Essas testemunhas confirmam, no meu pensamento, a natureza do livro que o Cordeiro toma, e o livro do Apocalipse está em consonância com isso.
É a história da redenção da herança; refiro-me, é claro, à segunda parte dele, depois do capítulo 3. É o Josué do Novo Testamento. Ela ocupa o mesmo lugar na história dos atos do Senhor no Novo Testamento assim como o livro de Josué ocupa na história dos atos do Senhor no Velho Testamento. Registra a maneira de redimir a herança, como aquele livro o fez, e sem os seus atos como registrados em Josué, os caminhos do Senhor nos tempos antigos teriam sido imperfeitos.

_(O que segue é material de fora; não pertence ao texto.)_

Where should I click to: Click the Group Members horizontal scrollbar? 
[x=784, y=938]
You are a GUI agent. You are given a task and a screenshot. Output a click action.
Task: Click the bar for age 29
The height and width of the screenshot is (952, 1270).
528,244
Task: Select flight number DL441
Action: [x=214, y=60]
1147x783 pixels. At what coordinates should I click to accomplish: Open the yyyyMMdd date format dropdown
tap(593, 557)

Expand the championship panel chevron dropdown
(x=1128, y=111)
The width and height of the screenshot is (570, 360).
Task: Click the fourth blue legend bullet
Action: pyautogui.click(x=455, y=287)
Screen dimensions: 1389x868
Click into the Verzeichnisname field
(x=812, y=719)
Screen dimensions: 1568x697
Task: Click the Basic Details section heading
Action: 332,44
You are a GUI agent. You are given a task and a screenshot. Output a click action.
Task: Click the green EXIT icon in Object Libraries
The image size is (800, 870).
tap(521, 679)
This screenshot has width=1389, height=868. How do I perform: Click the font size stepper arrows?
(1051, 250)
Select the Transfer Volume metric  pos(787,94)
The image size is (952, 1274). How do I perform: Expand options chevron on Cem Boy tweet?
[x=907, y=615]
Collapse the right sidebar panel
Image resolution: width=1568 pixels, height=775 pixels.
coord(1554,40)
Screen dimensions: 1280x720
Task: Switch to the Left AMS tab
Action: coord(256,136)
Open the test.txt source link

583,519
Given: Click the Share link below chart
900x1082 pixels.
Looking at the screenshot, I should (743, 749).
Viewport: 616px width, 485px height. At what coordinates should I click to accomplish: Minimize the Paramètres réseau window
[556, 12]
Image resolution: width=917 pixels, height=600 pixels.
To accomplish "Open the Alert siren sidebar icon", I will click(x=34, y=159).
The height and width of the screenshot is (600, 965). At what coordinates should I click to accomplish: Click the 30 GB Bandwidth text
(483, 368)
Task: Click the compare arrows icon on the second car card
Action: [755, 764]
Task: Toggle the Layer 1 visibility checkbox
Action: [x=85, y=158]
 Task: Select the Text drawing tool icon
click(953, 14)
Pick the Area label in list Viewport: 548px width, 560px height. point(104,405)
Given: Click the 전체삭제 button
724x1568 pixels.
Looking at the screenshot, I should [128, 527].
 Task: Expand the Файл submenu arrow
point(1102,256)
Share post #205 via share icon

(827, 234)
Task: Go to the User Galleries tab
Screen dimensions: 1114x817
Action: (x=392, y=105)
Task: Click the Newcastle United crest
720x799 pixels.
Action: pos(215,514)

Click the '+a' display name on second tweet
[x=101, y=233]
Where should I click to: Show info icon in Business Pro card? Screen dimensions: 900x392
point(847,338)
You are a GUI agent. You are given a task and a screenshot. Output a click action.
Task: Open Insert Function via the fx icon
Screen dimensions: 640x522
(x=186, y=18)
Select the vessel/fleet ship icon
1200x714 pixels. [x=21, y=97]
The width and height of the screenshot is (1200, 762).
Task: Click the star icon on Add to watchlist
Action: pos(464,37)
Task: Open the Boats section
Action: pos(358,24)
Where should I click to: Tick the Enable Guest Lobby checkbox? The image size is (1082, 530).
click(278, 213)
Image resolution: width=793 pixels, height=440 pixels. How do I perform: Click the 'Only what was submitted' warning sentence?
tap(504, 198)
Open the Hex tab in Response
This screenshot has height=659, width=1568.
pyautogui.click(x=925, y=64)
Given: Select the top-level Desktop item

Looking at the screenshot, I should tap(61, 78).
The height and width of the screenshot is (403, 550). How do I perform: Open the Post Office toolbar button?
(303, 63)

Do Egito, Ele havia resgatado o herdeiro por intermédio de Moisés; havia educado-o e instruído-o no deserto, preparando-o assim para o descanso em Canaã, mas ainda precisava resgatar Canaã das mãos dos amorreus, e esse Seu ato está registrado em Josué. Então, e somente então, o Senhor percorreu todo o curso de Sua misericórdia e poder; e assim, sem o livro do Apocalipse, o registro dos atos do Senhor teria sido igualmente incompleto. Os evangelhos e as epístolas nos contam, assim como o livro de Moisés, sobre o resgate do herdeiro e sua educação no deserto deste presente século (mundo) mau, mas agora é este livro final do Apocalipse que nos fala da redenção da herança, e então, concluindo e completando, de forma adequada, os atos perfeitos do Senhor em favor da Igreja de Deus.
Se nenhum parente fosse encontrado capaz ou disposto a resgatar a herança, ela retornava ao herdeiro no jubileu. O Senhor de Israel, assim, mantinha em Suas próprias mãos os meios de restaurar todas as coisas. Ele agiu como Senhor do solo e disse que a Terra era Sua (Levítico 25:23). Ele criou, por assim dizer, um arrendamento por quarenta e nove anos, retomando a terra no quinquagésimo ano e, então, a restituindo à Sua família segundo a Sua própria vontade. E assim com esta Terra, da qual a terra de Israel foi o exemplo; o homem pode tomá-la em suas próprias mãos por um tempo e, por sua cobiça, por um lado, ou por hábitos ociosos, por outro, perturbar a ordem de Deus nela. Mas um dia está chegando, o jubileu prometido e esperado, o tempo da restituição de todas as coisas, e então a Terra será trazida de volta a Deus, e Ele a restituirá à Sua família segundo os Seus próprios princípios santos e justos. Gostaria de observar aqui que os sacrifícios podem ser permitidos entre os Judeus no reino, para manter viva a memória do sangue do Cordeiro, que foi o preço e a compra do reino.